Rapinatore solitario ‘fa il pieno’ al distributore, bottino da 6mila euro

Ha agito di buon mattino il malvivente che tutto da solo si è presentato al distributore di carburanti Toil di Nardò e si è fatto consegnare dal dipendente i soldi appena prelevati dalla colonnina self-service. Congruo il bottino: circa 6mila euro in banconote di vario taglio.

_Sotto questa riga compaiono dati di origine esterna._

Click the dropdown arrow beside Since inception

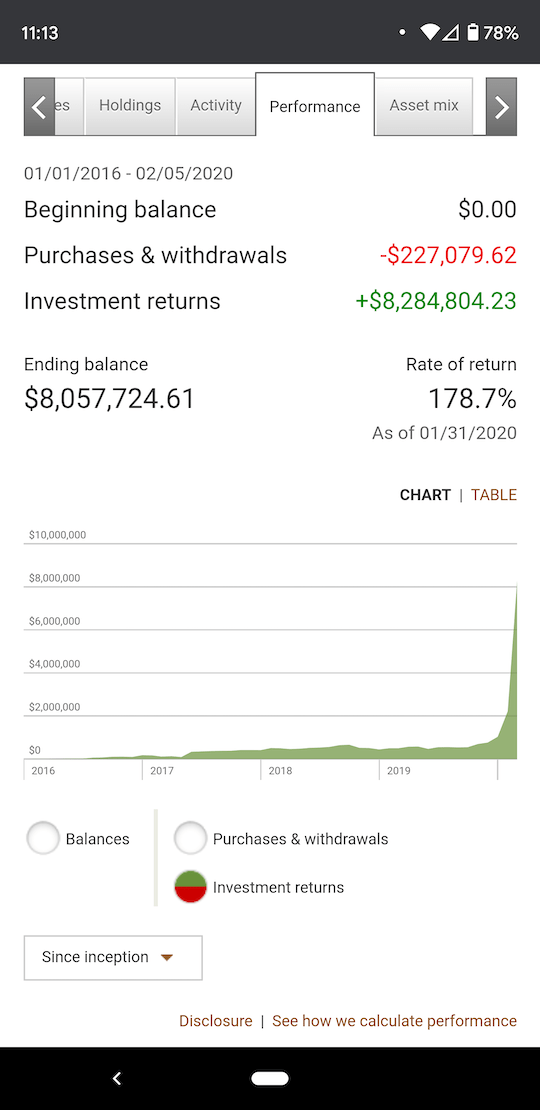coord(167,958)
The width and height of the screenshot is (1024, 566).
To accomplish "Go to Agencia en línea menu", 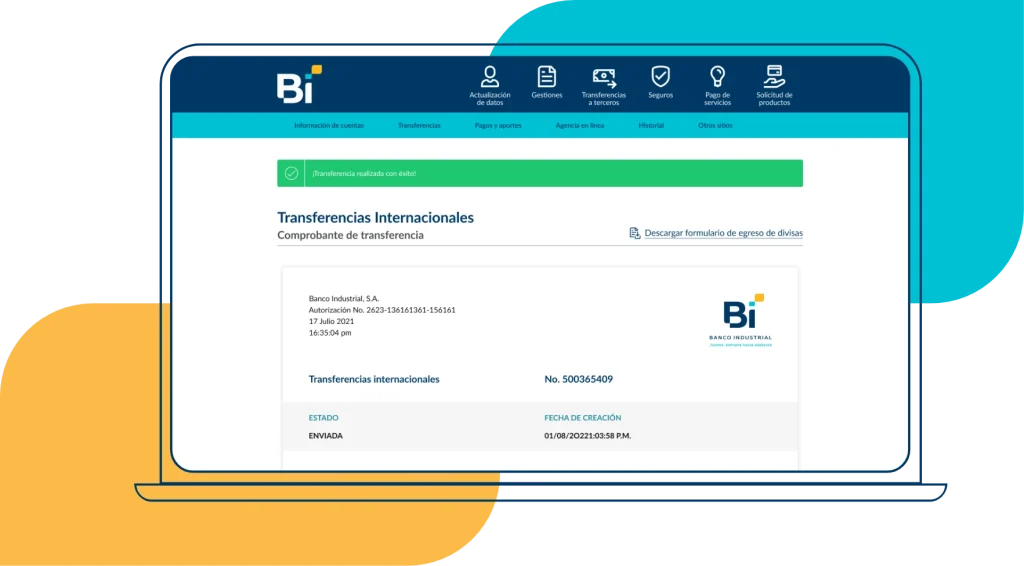I will (580, 126).
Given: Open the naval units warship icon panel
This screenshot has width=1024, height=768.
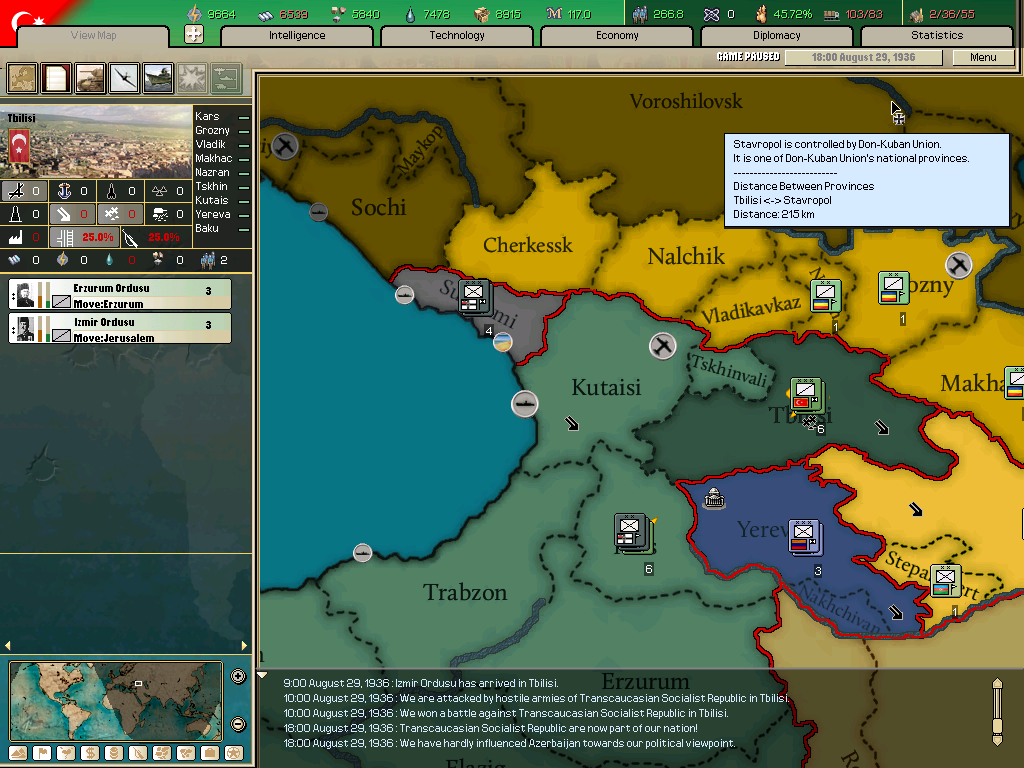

Torna l’incubo rapine, nel mirino distributori di carburanti e discount, bersagli ‘preferiti’ dai criminali. Dopo una calma solo apparente, infatti, il colpo messo a segno questa mattina da un malvivente solitario ai danni della stazione di servizio Toil di Nardò, fa il paio all’assalto all’Eurospin di Sogliano di ieri sera, quando alcuni banditi, armati di pistola e con il volto coperto erano riusciti a fuggir via con un bottino di circa un migliaio di euro. Insomma, mettendo in scena il copione di sempre e approfittando dell’orario di chiusura, i malviventi erano riusciti a racimolare un gruzzoletto non indifferente.  
 
Oggi, invece, quando da poco erano passate 7.00, approfittando delle strade semideserte un uomo con il volto coperto da un passamontagna per non essere riconosciuto, si è presentato all’interno del distributore che sorge su viale Magna Grecia, vicino al Supermercato Lidl per intenderci, ‘impugnando’ una pistola. Il dipendente non potendo sapere se di fronte avesse un ‘banale’ giocattolo o un’arma vera e propria, non ha potuto far altro che consegnare al rapinatore i soldi appena prelevati dalla colonnina del self-service.
 
Inutile a dirsi che si tratta di una somma considerevole: circa 6mila euro in banconote di vari tagli.
 
Arraffato il bottino si è poi dileguato a piedi facendo perdere le sue tracce nelle campagne vicine. Nulla, però, vieta di pensare che avesse parcheggiato una macchina poco distante per rendere la fuga ancora più semplice o avesse un complice ad attenderlo in auto. In fondo tutto fa pensare che il piano sia stato ben studiato e non certo improvvisato sul momento.
 
Sul posto di lì a poco è arrivata anche una volante del Commissariato di Nardò che ha subito avviato le indagini, acquisendo i filmati delle videocamere di sorveglianza, sperando di ricavare dalle immagini impresse sul nastro qualche indicazione utile a risalire all'autore.